Salesforce.com CEO Mark Benioff has become the newest addition to the enemies of Ellison list. Benioff had paid a million dollars for the right to offer a speech at OpenWorld but was told late in the day before his presentation that it was being cancelled. Apparently, Oracle CEO Larry Ellison was worried that Benioff’s message would contradict what he planned to say later in the day. If his goal was to silence Benioff, the cancellation had exactly the opposite effect. The incident has turned into an instant case history in how not to behave in the age of social media.
Benioff’s speech was going to focus on how good Salesforce.com had become at leveraging social media as an integral part of its cloud-based CRM service. It was scheduled for a theater that holds only a few hundred people and likely would not have been full.
Benioff simply rented a hotel room across the street and gave the presentation anyway – to a standing room only audience supplemented by over 7,000 people watching it live over the web. Over a hundred of his employees stood outside the hotel making a scene for the large number of media people covering the event and offering donuts to the 1,000 people standing in line to get in. His updated speech relentlessly made fun of Oracle (something he would not have done otherwise). He then made the compelling point that the social media his company was so good at made it possible to quickly organize this alternate event and make it far more impactful than it would otherwise have been.
Ellison made his scheduled speech in the afternoon. After a brief overview of the new Fusion Applications he announced the introduction of the Oracle Public Cloud. Ellison took every possible opportunity to contrast it with the approach to cloud computing that Salesforce.com, Amazon and others take. Ellison’s main point was that the Oracle approach to cloud computing used industry standard languages and interfaces, something that Salesforce.com and others do not do.
It is too early to know which approach to cloud computing will turn out to be the best one. I heard good points made by both Ellison and Benioff. Oracle’s decision to un-invite Benioff at the last minute only served to give Salesforce.com a far more effective platform on which to make its case. Ellison’s pit-bull approach to competition makes for good entertaining theater but actually reduces the effectiveness of the arguments he makes. He is rarely wrong on purely technical matters, but there is so much emotion tied up in decisions as to where to perform vital computing tasks that his selling style could undermine the strength of his arguments.

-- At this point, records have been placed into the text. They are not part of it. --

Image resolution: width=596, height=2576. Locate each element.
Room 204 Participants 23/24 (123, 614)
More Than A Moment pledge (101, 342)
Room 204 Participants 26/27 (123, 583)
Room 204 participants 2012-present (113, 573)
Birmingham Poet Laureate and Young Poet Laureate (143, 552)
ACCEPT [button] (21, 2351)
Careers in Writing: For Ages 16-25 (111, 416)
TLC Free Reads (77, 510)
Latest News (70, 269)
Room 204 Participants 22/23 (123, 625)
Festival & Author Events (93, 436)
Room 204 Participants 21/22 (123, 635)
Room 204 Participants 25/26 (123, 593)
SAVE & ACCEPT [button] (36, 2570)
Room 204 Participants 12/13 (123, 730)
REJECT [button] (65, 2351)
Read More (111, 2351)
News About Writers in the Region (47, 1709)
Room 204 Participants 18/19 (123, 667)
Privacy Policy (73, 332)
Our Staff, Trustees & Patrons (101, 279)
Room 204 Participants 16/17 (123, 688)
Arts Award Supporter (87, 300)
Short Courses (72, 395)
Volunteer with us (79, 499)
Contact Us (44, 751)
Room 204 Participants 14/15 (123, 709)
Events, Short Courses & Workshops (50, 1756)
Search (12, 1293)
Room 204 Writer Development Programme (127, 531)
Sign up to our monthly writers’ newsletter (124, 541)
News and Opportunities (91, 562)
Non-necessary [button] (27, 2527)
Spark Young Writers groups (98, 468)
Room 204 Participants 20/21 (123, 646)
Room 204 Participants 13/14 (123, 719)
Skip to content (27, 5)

To me, the Oracle Public Cloud sounded like an updated form of application hosting – something that has been available from many vendors including IBM for quite some time. The degree to which Oracle has enhanced this model of computing was not obvious to me from the presentation. I am sure it will come out over time.
The decision to pick a fight over cloud computing overshadowed what I consider the big news that Fusion Applications are finally here – something I will cover in detail in future postings once I have a chance to digest all that I learned here and gather input from others.